■ Prompt
Copy nothing but the lines from the one containing "Tick Hide main window on startup" through the last line of the entries below, exactly as written and without pictures.

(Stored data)
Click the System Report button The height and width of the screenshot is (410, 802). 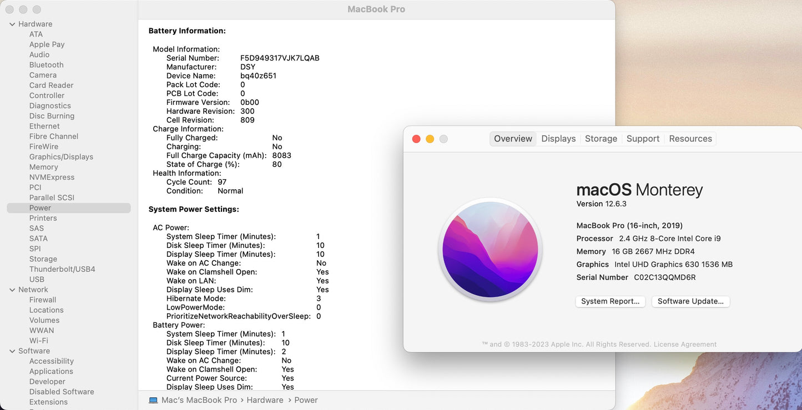pyautogui.click(x=610, y=301)
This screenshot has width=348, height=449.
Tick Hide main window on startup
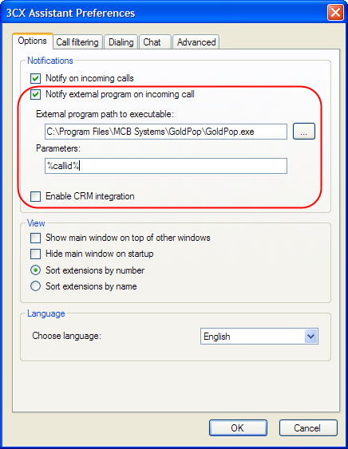coord(36,254)
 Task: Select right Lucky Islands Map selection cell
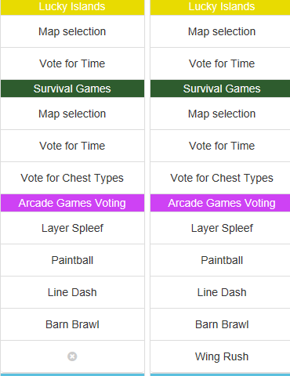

■ Result for this exercise
Tick Hide main window on startup
coord(36,254)
 Task: Select right Lucky Islands Map selection cell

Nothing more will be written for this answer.